汉滩病毒囊膜糖蛋白G1、G2腺病毒载体的表达及免疫分析

为了研究利用腺病毒载体表达汉滩病毒囊膜糖蛋白G1、G2的可行性及免疫原性。通过克隆76-118株G1、G2基因至腺病毒表达载体pAdTrackCMV，得到阳性克隆padTrackCMV-G1、G2。PmeI线性化的阳性克隆与腺病毒骨架载体pAdeasy-1共转化BJ5183宿主菌，经同源重组后得到重组病毒rAdeasy-G1、rAdeasy-G2。重组病毒经PacI线性化后，脂质体介导转染293细胞，使重组病毒得到扩增。将重组病毒免疫Balb／c小鼠，并通过ELISA和间接免疫荧光对免疫小鼠血清进行了分析。结果表明，rAdeasy—G1组六只免疫小鼠、rAdeasy—G2组4只免疫小鼠均产生了能与汉滩病毒抗原发生反应的特异抗体。该研究为进一步研制以腺病毒为活载体的汉坦病毒工程疫苗奠定了基础。

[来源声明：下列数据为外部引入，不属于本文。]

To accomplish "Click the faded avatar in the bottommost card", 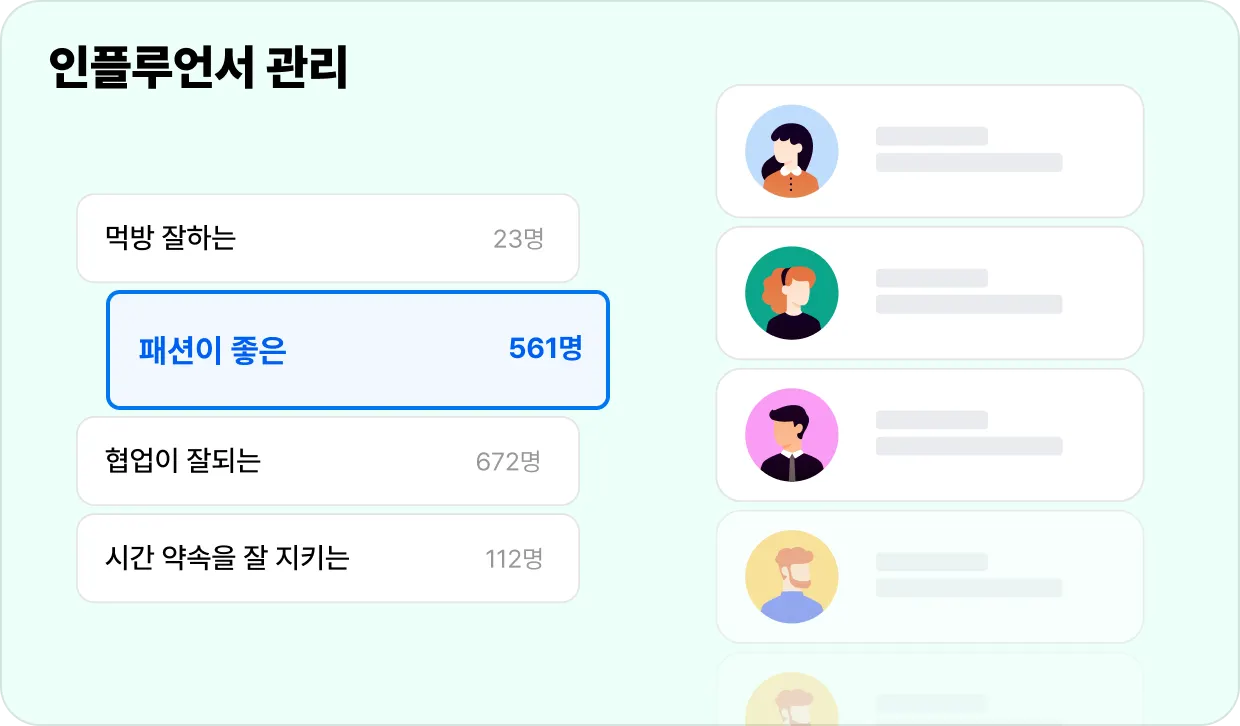I will pos(792,699).
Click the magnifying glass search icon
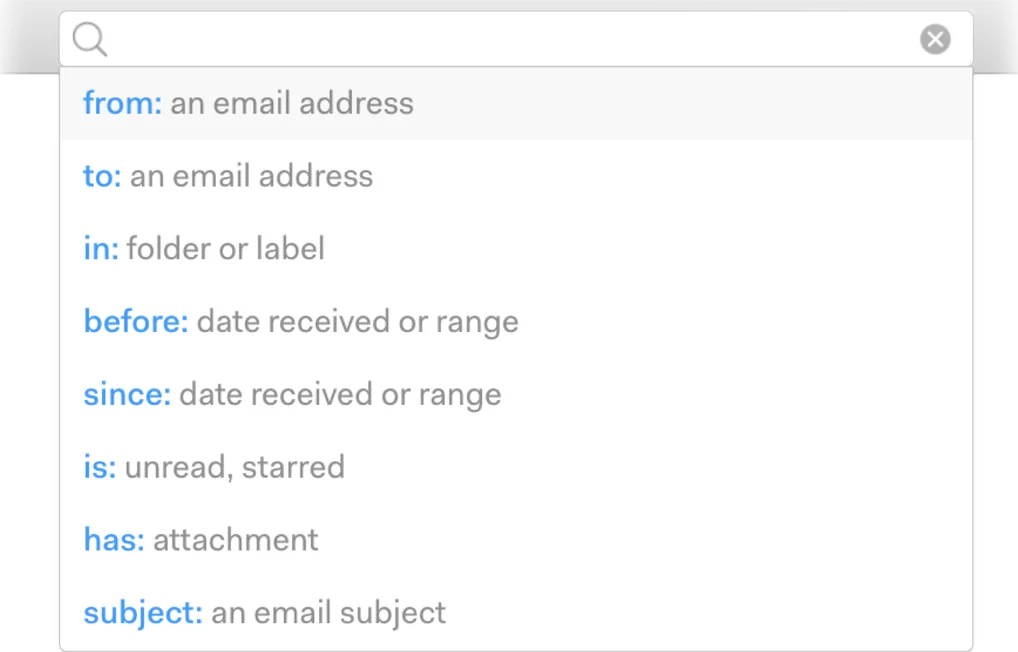This screenshot has height=652, width=1018. pos(90,39)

Expression and Immunologenic Study of the Hantaan Virus Glycoprotein G1 and G2 by Using the Adenoviral Vector

In order to study the immune responses of Hantaan virus envelope glycoproteins G1 and G2 in adenovirus expression system, G1 and G2 gene were amplified from Hantaan virus 76-118 and cloned to the plasmid pAdTrackCMV. Positive clones pAdTrackCMV-G1 and G2 were determined with restriction enzyme digestion. The recombinant adenovirus rAdeasy-G1 and rAdeasy-G2 were generated by bacterial homologous recombination with adenoviral plasmid pAdeasy-1 in E.coli BJ5183. After amplification in the 293 cell, the recombinant viruses were immuned to the Balb/c mice. The antibody reaction were detected by ELISA and Immunofluorescence Assay. Six rAdeasy-G1 immuned mice and four rAdeasy-G2 immuned mice produce antibody which can specifically react with the Hantaan virus. These results suggested a possible application of adenovir- us expression system.